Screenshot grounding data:
● ● ●
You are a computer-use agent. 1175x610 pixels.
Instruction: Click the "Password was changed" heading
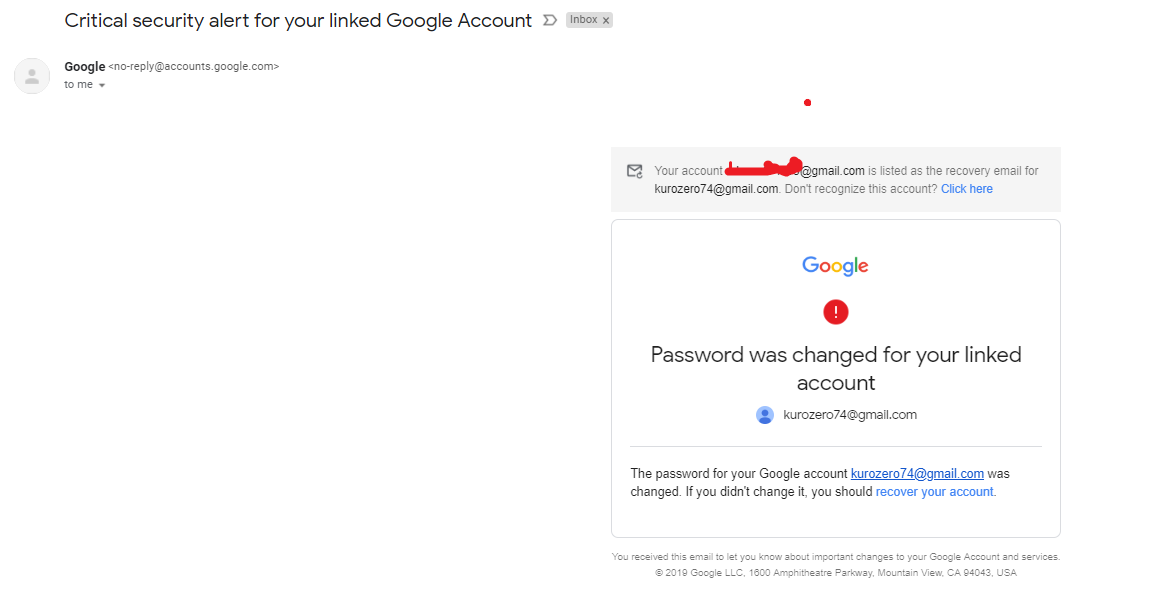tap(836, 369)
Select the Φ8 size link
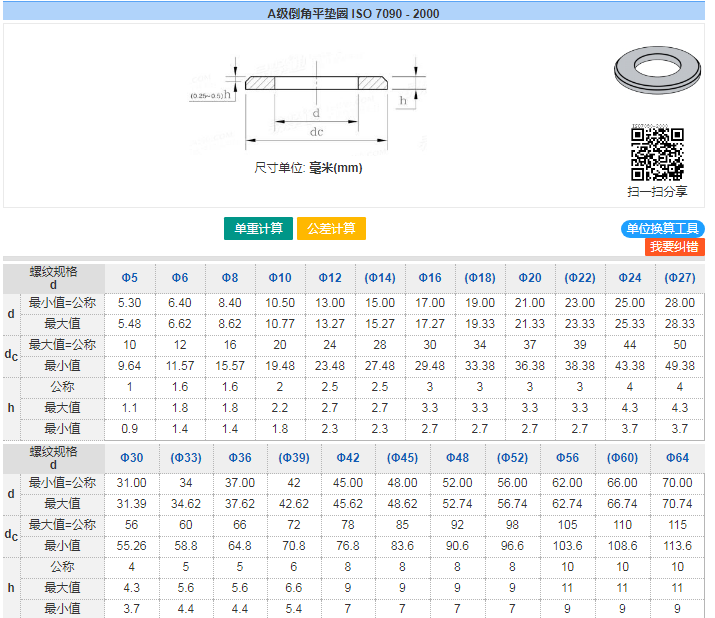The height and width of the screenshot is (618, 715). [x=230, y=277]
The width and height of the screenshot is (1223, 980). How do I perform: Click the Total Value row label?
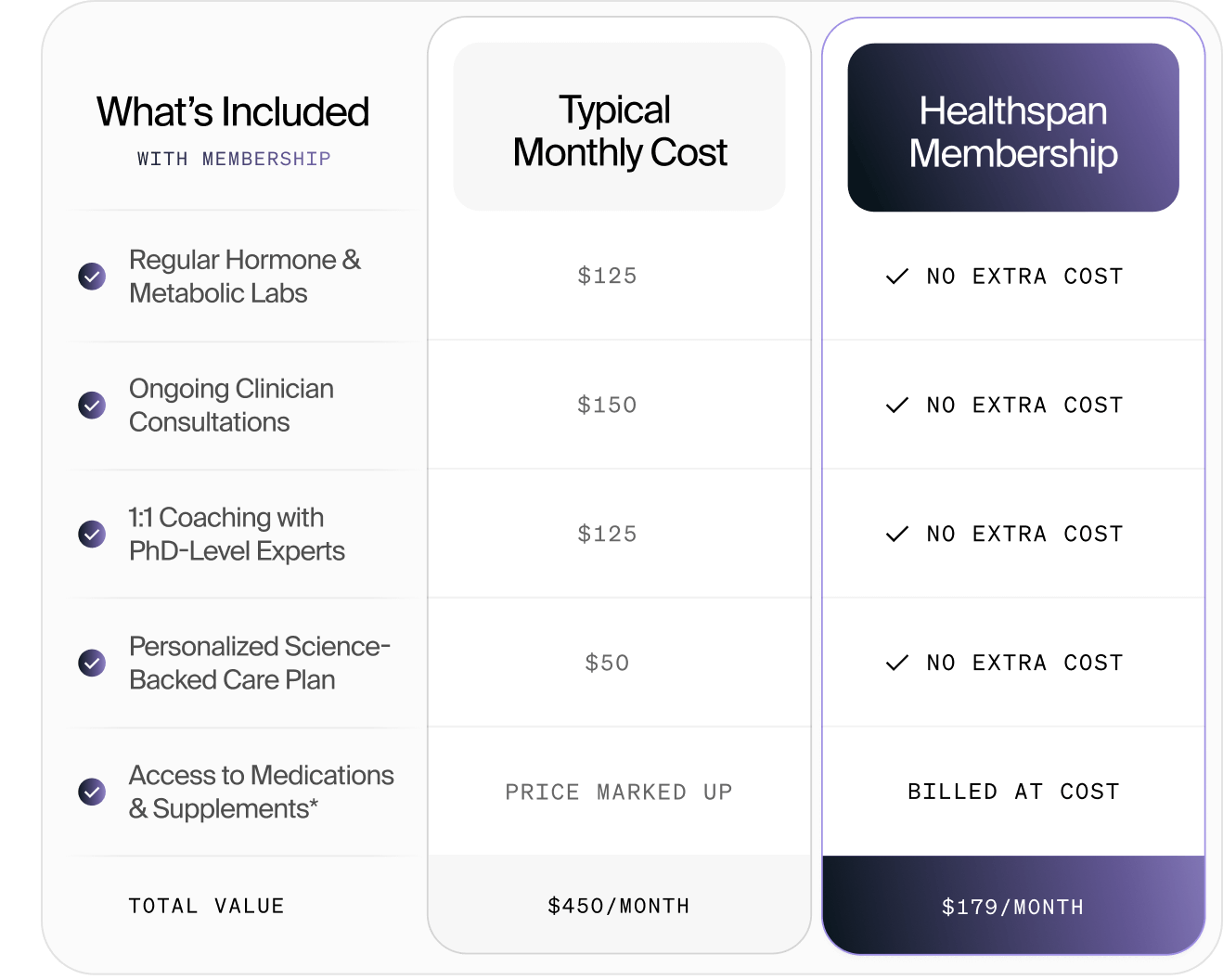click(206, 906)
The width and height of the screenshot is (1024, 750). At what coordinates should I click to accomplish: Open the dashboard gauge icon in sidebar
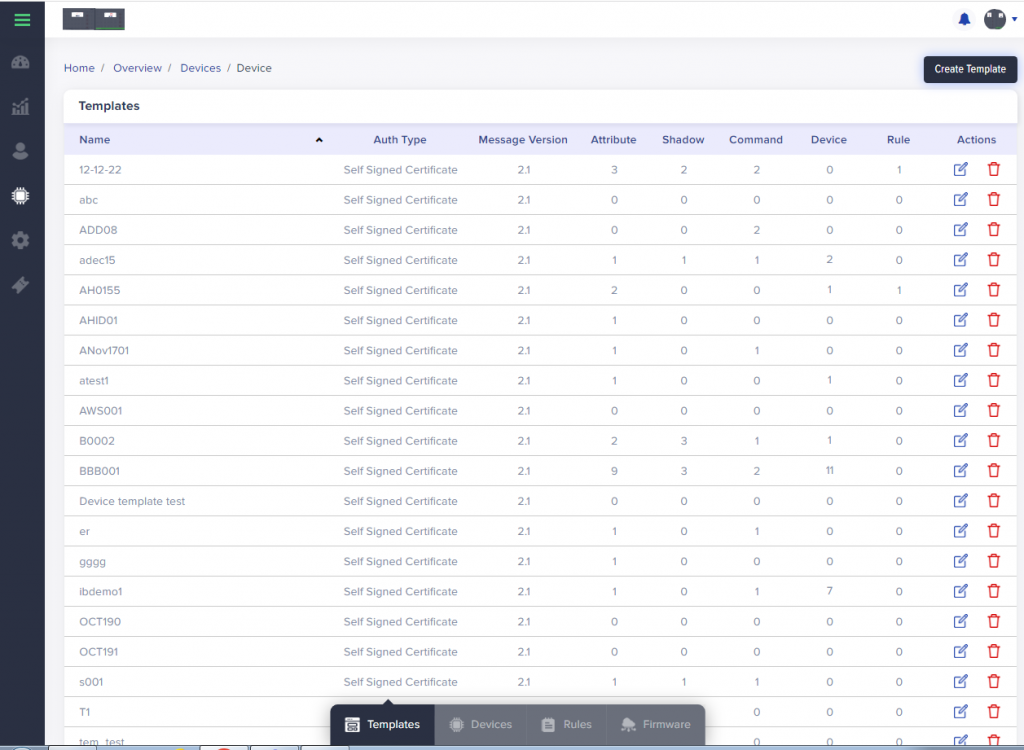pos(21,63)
● ● ●
◆ ACTION ITEM ◆
Every line above must be printed again exactly, pictures excluded.

◆ EXPECTED ANSWER ◆
You are a computer-use agent. 1175x610 pixels.
Instruction: Click the "Password was changed" heading
tap(836, 369)
Select the Φ8 size link
The height and width of the screenshot is (618, 715). [x=230, y=277]
The width and height of the screenshot is (1223, 980). How do I perform: Click the Total Value row label?
click(206, 906)
The width and height of the screenshot is (1024, 750). At what coordinates should I click to accomplish: Open the dashboard gauge icon in sidebar
pos(21,63)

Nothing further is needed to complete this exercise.